Uprising in the regions

Visit the biennial Australian International Air show at Avalon, near Geelong and you’ll notice 2 things. Most of the fully assembled aircraft come from overseas, but there’s also a huge and thriving Australian industry in aviation products, structures and systems, ranging from electronic flight bags to CANBUS wiring harnesses and composite airframe components. Peter Smith is one of the people who made possible this $A4 billion industry (in 2021) consisting of more than 800 firms, up to 16,000 direct and indirectly related jobs and Boeing’s largest manufacturing centre outside the US.

Smith can’t remember a time when he wasn’t fascinated by aircraft. His first solo was in a de Havilland Tiger Moth although he protests, ‘I’m nowhere near as old as that would suggest! I was in the Air Training Corps in Queensland and there was a state-based scholarship for cadets to learn to fly. We were brought down to Archerfield where we learnt on these already ancient biplanes. So I have about 50 hours on the Tiger Moth.’

He chose the life of an engineer rather than a pilot but ended up as an executive with a reputation for clear thinking and sharply focused foresight. He spoke to Flight Safety Australia in his capacities as strategic advisor to Swinburne University of Technology Aerostructures Innovation Research Hub and interim strategic advisor to the Australian Advanced Air Mobility Cooperative Research Centre.

How did your career bring you to where you are today?

Smith: I started, as all aircraft-obsessed kids do, with the fantasy that I was going to be an aircraft designer. I did a degree in aeronautical engineering but realised that while I would be OK as a designer, I would be lousy as an engineer because I was more interested in the overall concepts of the aeroplane rather than the detail of how you build it economically and efficiently.

I first worked in the agricultural aircraft business where there were a couple of small manufacturers in Australia. But it became obvious that these manufacturers were being swamped by Cessna and Piper, who were coming out with specialised aircraft. So I got a job as a project officer at Hawker de Havilland, one of 3 major aerospace companies at the time. With them I progressively drifted from technology-based activities to planning and strategic activities. It was a time when the industry was in transition from the World War II model of build-to-blueprint for the military – by the 1970s, the military didn’t need so many aircraft.

It turned out that predicting future needs, looking at Australia’s capabilities, putting together proposals and presenting them to the right people was what I was best at. I was part of a younger generation that got kicked upstairs quickly (into management) and we started doing things like getting into the international aerospace marketplace, as specialists in aerostructures, rather than building airframes that the rest of the world was also making.

I was one of the people who were pushing the concept that we had to get out of build-to-blueprint. We had to move from just being manufacturers to participating in design for efficient manufacture, then moving to co-design so we work on the basic design. The final stage would be taking responsibility for research, materials and manufacturing techniques so that we became joint venture partners rather than just subcontractors. And that’s what happened: by the late 1990s early 2000s, there were handshake agreements with Airbus and Boeing for projects worth $A5 billion.

^^^^^^^^^^^^^^^^

_Objective A_. Reproduce the part of the aviation industry interview that begins at the words "He chose the" and stops after the words "Cooperative Research Centre.".
The listing has no connection to the interview about Australia's aviation industry.

^^^^^^^^^^^^^^^^

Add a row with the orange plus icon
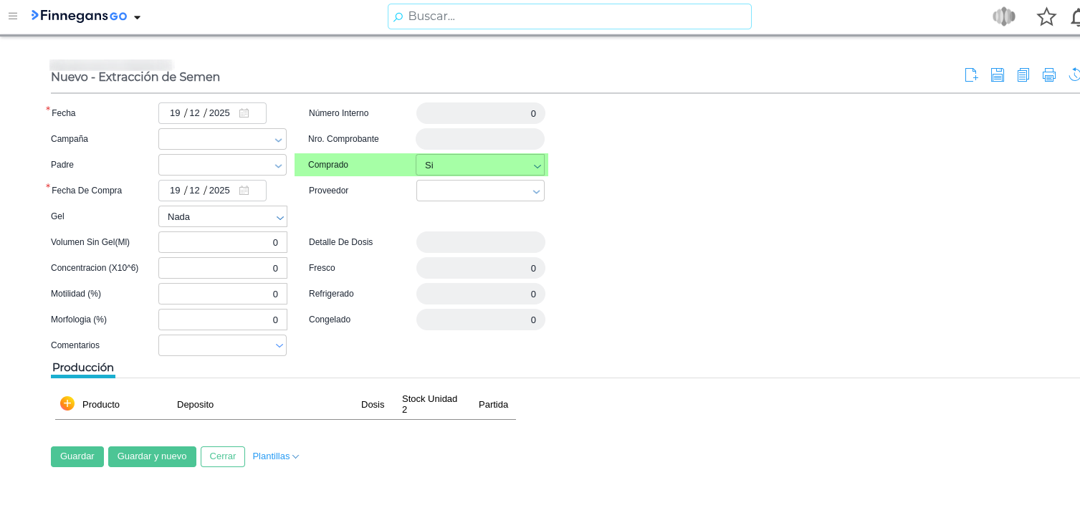The image size is (1080, 518). point(67,403)
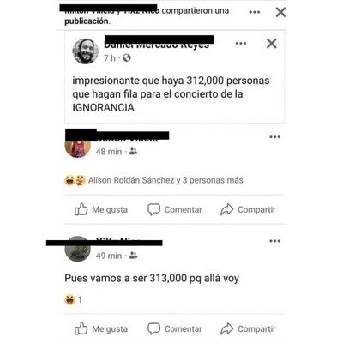Click the globe public-privacy icon next to 7 h
Image resolution: width=343 pixels, height=343 pixels.
pyautogui.click(x=127, y=58)
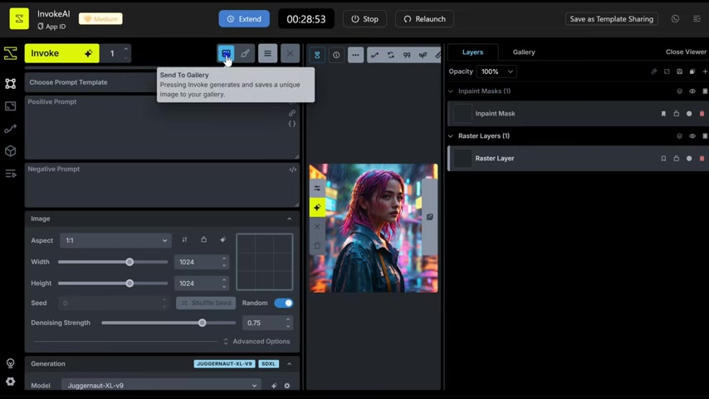709x399 pixels.
Task: Select the Send To Canvas brush icon
Action: (245, 53)
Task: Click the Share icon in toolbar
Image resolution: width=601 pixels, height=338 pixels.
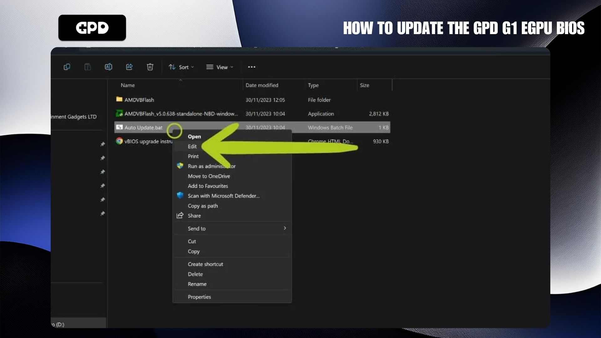Action: 129,67
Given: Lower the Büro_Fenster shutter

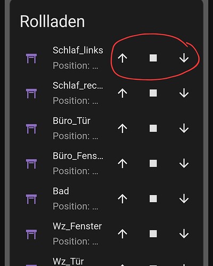Looking at the screenshot, I should (x=184, y=163).

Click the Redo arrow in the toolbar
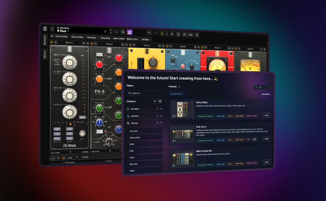155,33
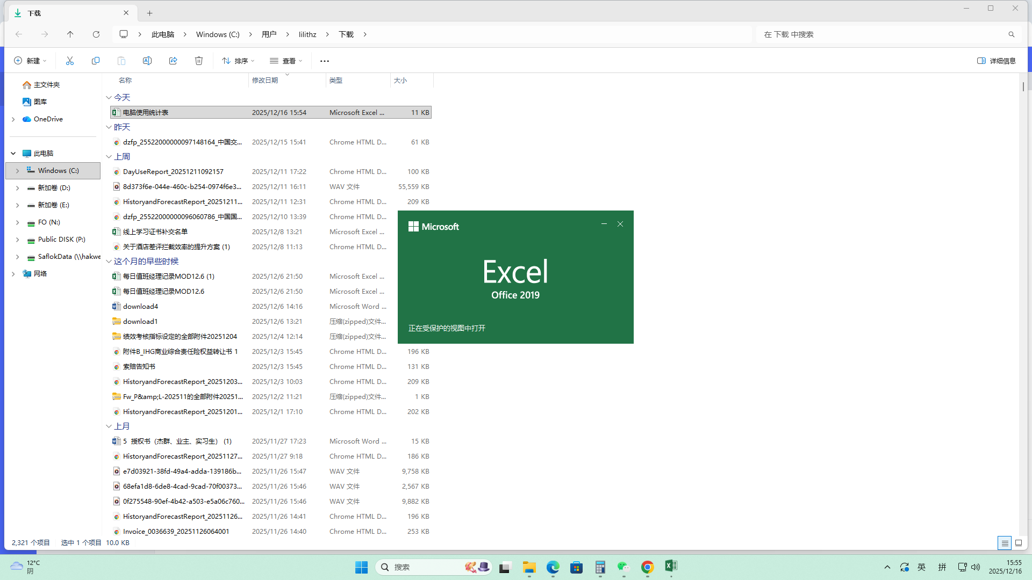
Task: Expand the 新加卷 (D:) drive tree
Action: tap(18, 188)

^^^^^^^^^^^^^^^^

_Objective B_. Find every line in the listing that contains the word "Task", matching case exactly, and copy each of those lines.

_Exercise response A_.
He chose the life of an engineer rather than a pilot but ended up as an executive with a reputation for clear thinking and sharply focused foresight. He spoke to Flight Safety Australia in his capacities as strategic advisor to Swinburne University of Technology Aerostructures Innovation Research Hub and interim strategic advisor to the Australian Advanced Air Mobility Cooperative Research Centre.

_Exercise response B_.
Task: Select the Send To Canvas brush icon
Task: Click the Share icon in toolbar
Task: Expand the 新加卷 (D:) drive tree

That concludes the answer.